**WHAT YOU ARE ASKED TO DO**
Rewrite everything from the line containing "Click the PostgreSQL Connected status badge" down to the line containing "Click the line", both included, as a numbered list, leaving out any blank lines.

**PROVIDED MATERIAL**
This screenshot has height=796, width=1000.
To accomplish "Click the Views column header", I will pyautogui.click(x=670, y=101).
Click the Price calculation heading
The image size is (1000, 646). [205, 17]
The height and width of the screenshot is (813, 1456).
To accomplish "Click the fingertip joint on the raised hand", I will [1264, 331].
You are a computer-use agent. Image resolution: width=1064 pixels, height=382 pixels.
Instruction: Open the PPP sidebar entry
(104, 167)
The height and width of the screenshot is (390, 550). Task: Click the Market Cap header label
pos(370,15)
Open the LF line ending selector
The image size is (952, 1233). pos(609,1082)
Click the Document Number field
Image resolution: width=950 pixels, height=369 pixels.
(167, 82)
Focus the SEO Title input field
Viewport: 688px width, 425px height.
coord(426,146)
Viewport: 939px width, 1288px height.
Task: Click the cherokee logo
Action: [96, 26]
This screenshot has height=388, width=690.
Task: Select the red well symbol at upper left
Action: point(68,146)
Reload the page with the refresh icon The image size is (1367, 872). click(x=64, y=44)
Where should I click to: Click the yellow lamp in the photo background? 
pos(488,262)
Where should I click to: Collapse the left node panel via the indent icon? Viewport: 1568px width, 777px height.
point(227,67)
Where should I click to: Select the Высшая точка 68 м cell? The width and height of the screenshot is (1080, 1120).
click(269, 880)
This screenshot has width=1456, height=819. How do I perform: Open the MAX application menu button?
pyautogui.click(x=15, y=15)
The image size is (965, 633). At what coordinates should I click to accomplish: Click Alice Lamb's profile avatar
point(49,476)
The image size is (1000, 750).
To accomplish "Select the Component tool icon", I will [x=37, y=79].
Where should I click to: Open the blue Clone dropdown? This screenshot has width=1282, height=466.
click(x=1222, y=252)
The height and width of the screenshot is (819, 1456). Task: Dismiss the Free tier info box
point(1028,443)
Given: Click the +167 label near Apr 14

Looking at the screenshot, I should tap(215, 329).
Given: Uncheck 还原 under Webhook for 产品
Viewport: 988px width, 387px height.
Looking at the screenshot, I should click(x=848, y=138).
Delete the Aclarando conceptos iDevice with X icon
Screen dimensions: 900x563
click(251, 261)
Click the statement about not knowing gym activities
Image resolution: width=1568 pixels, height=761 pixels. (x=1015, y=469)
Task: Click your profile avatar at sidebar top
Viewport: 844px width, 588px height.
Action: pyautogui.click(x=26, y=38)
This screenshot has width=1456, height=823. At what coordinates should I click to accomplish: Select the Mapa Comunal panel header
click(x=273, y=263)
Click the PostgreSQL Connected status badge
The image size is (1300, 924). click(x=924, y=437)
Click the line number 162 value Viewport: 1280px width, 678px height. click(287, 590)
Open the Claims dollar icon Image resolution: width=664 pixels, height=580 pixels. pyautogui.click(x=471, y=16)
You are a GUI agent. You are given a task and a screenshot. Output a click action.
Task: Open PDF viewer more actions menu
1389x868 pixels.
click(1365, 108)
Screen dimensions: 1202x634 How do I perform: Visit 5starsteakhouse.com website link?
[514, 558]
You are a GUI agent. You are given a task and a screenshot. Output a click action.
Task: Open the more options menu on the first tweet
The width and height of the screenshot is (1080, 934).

**RESULT OF THE TASK**
1. Click the PostgreSQL Connected status badge
2. The image size is (1300, 924). click(x=924, y=437)
3. Click the line number 162 value Viewport: 1280px width, 678px height. click(287, 590)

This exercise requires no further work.